THE TASK
Print nothing except the lines of the listing below from the line with "The width and height of the screenshot is (1568, 739)." to the line with "Given: Click navigate back arrow button", each exactly as written, both ends included.

TASK INPUTS
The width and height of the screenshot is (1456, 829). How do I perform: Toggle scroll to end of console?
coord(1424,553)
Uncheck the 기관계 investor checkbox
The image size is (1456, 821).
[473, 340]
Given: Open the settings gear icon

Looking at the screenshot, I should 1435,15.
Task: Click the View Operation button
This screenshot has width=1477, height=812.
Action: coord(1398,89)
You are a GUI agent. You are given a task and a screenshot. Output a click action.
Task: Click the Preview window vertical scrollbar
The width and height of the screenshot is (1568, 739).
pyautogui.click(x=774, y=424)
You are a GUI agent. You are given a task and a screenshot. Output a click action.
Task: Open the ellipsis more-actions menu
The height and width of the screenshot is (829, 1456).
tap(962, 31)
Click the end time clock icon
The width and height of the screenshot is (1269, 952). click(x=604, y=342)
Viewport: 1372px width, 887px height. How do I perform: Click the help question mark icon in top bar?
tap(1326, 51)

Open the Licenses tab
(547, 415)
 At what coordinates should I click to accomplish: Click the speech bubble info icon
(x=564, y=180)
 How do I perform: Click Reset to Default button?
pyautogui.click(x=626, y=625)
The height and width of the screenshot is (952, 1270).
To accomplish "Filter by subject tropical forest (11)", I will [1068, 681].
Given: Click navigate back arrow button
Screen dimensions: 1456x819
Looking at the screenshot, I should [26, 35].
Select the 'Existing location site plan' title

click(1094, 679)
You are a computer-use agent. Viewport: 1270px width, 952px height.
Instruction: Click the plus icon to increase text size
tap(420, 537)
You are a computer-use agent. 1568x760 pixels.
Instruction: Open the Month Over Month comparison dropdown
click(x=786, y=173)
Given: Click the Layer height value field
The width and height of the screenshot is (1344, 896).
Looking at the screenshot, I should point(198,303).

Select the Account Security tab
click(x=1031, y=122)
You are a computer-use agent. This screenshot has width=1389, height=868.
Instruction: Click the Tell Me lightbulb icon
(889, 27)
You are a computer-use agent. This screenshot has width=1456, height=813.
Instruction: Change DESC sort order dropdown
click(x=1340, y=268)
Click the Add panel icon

TASK SOLUTION
The width and height of the screenshot is (1568, 739).
pyautogui.click(x=774, y=424)
You are a GUI agent. You are given a task and a screenshot. Output a click action.
Task: Open the ellipsis more-actions menu
The height and width of the screenshot is (829, 1456).
tap(962, 31)
Click the end time clock icon
The width and height of the screenshot is (1269, 952). click(x=604, y=342)
Viewport: 1372px width, 887px height. How do I perform: Click the help question mark icon in top bar?
tap(1326, 51)

Open the Licenses tab
(547, 415)
 At what coordinates should I click to accomplish: Click the speech bubble info icon
(x=564, y=180)
 How do I perform: Click Reset to Default button?
pyautogui.click(x=626, y=625)
The height and width of the screenshot is (952, 1270).
To accomplish "Filter by subject tropical forest (11)", I will [1068, 681].
Given: Click navigate back arrow button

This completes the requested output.